Témoignage d'Agnès Preyssat, Agricultrice à Saint-Laurent-Chabreuges (Haute-Loire)

Porteur d’une politique globale de compensation et de diminution de son empreinte carbone, le groupe Butagaz soutient les acteurs de la production de gaz biosourcé en France. Onze partenariats, d’une durée de 15 ans, qui représentent 10 % de la production de biométhane du pays en 2019, ont ainsi été établis.

Parmi eux, celui qui unit Butagaz à AgriMethaBriva, une société qui exploite un méthaniseur à Saint-Laurent-Chabreuges, en Haute-Loire. Si AgriBrivaMetha célèbre cet été le premier anniversaire de la mise en service de ses installations, le projet, démarré dix ans auparavant, n’aurait pu se faire sans l’engagement ferme d’un fournisseur de gaz. C’est en 2010 que les dix agriculteurs se réunissent pour la première fois dans le but d’évoquer l’existence de procédés de méthanisation à partir de déchets de l’agriculture.

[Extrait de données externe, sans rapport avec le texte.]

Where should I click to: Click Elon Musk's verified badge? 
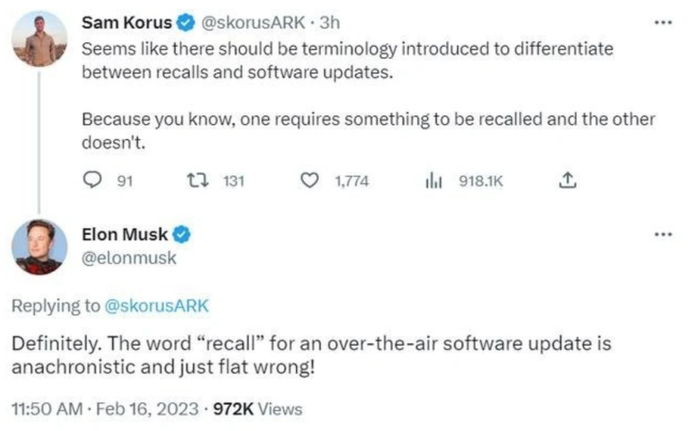[183, 236]
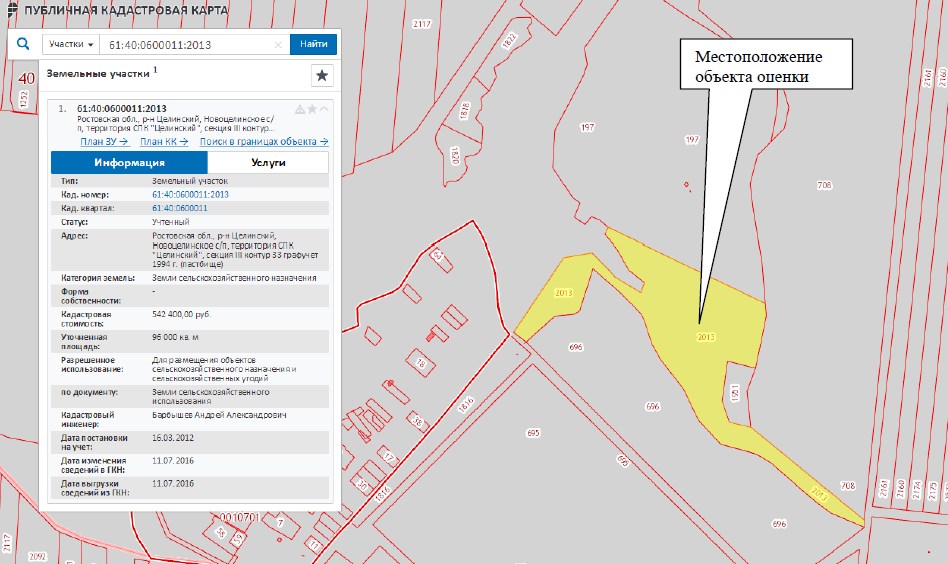Add result to favorites via small star
This screenshot has width=948, height=564.
click(x=311, y=108)
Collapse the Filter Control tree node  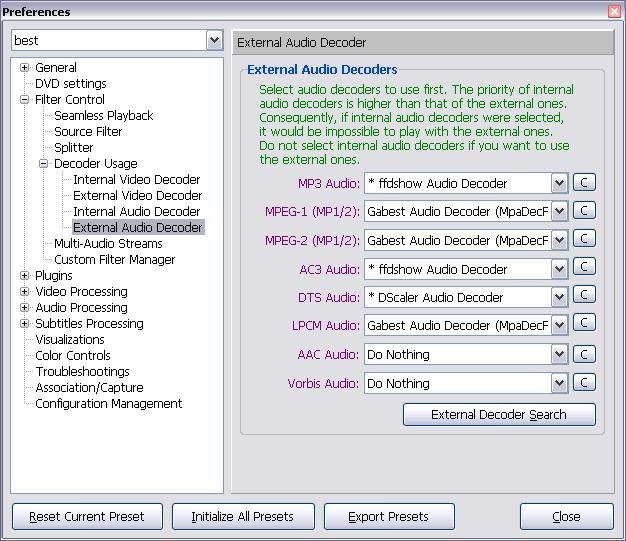click(25, 100)
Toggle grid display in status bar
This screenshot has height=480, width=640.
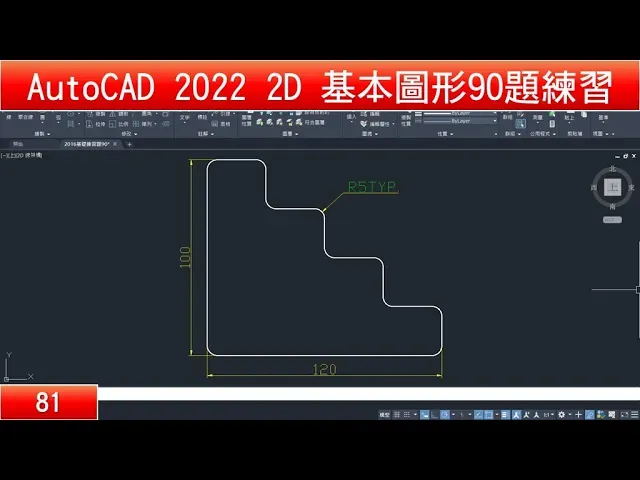coord(396,414)
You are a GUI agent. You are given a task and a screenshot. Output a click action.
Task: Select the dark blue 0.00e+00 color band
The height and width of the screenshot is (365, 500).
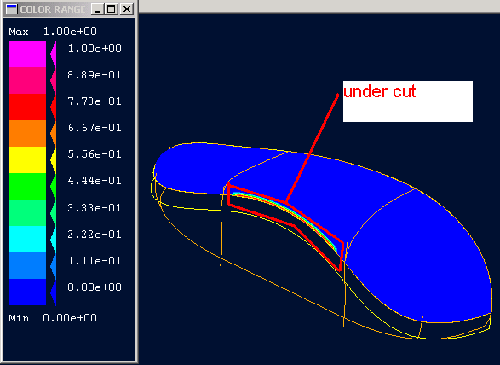pos(27,292)
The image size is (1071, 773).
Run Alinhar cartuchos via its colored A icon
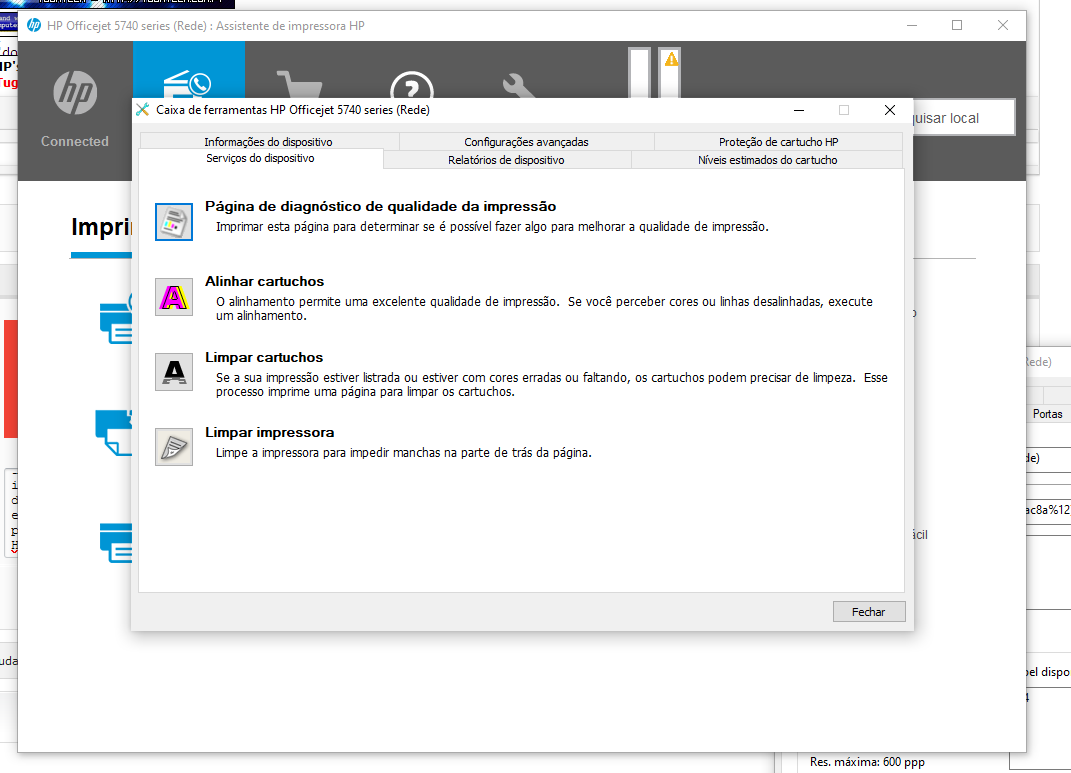click(x=174, y=297)
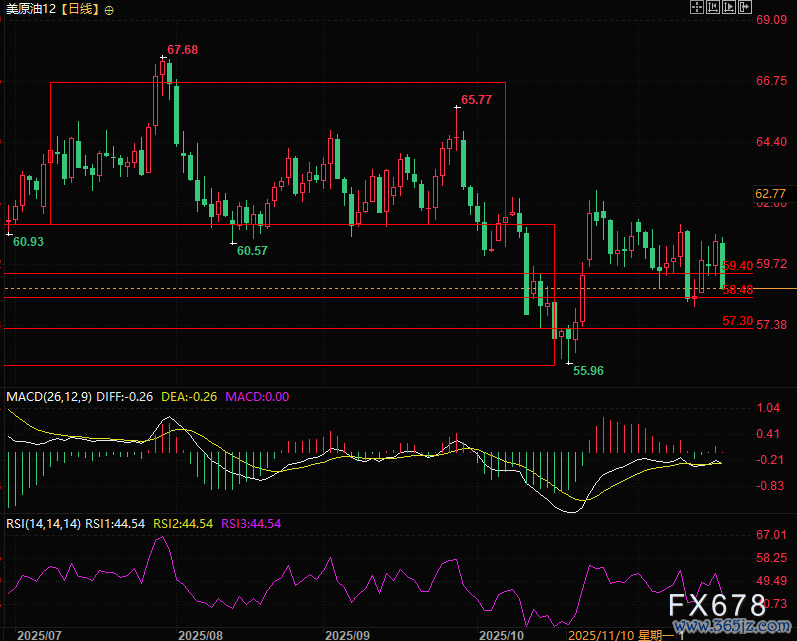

À l’origine, un appel à projet de l’ADEME. La SARL, créée en 2013 pour produire du gaz vert et le valoriser, obtient cette même année le label GIEE (Groupements d’Intérêt Économique et Environnemental). Les subventions obtenues auprès de la CASDAR et de l’ADEME permettent de lancer le projet. La région rejoint le tour de table, qui compte également le Crédit Agricole ainsi que la BPI, qui se porte caution. Mais la mise en chantier de la petite usine, équipée de quatre silos, est conditionnée à la signature d’un premier contrat d’approvisionnement. « Nous sommes entrés en contact avec Butagaz à l’invitation de l’ADEME à l’hiver 2017-2018 et ça s’est tout de suite très bien passé », témoigne Agnès Preyssat, agricultrice.

Butagaz s’est alors engagé sur un contrat de longue durée (15 ans) qui a permis de sécuriser la viabilité industrielle et ainsi de contribuer à la vitalité économique des territoires ruraux. Car si l’offre de gaz vert, qui permet de ne pas recourir aux énergies fossiles, a une valeur ajoutée environnementale évidente, elle favorise aussi, localement, une dynamique d’économie circulaire et de valorisation de déchets tout en apportant des compléments de ressources. « Cette installation fabrique du biométhane à partir de lisier et de fumier, mais aussi des cultures intermédiaires à vocation énergétique (CIVE), telles que le seigle ou le sorgho », explique Agnès Preyssat. Dans les zones dites vulnérables, les agriculteurs ont en effet l’obligation de planter des cultures pour ne pas laisser les sols nus, afin d’éviter leur lessivage. Au lieu d’être semées à perte, ces cultures sont désormais versées dans le méthaniseur. Outre le bénéfice tiré de la vente du gaz, les associés espèrent également réaliser des économies d’engrais. Le coproduit du méthane issu de la fermentation des effluents d’élevage et des cultures intermédiaires, le digestat, pouvant être épandu pour la fertilisation des terres. «Le fait de contribuer à l’agroécologie entre également en ligne de compte dans nos motivations », précise Agnès Preyssat.

Élu maire de Saint-Laurent-Chabreuges en 2014, Gaston Farget soutient d’emblée le projet. Il se montre sensible aux arguments des agriculteurs associés dans la SARL : « Ils cherchaient des revenus complémentaires pour pérenniser leurs activités. Or dans la région, les exploitations ont tendance à disparaître au moment du changement de génération, les enfants ne souhaitant pas reprendre l’affaire familiale » expose-t-il. Et de saluer : « Ils ont été très présents pour communiquer sur les différents aspects de l’installation. Cela a permis d’établir de bonnes relations entre eux et les habitants. » Les nuisances s’avèrent, du reste, assez faibles. L’objectif de production, atteint dès le 2e mois d’activité, doit permettre d’alimenter 800 maisons (ou 1 000 maisons basse consommation) par an.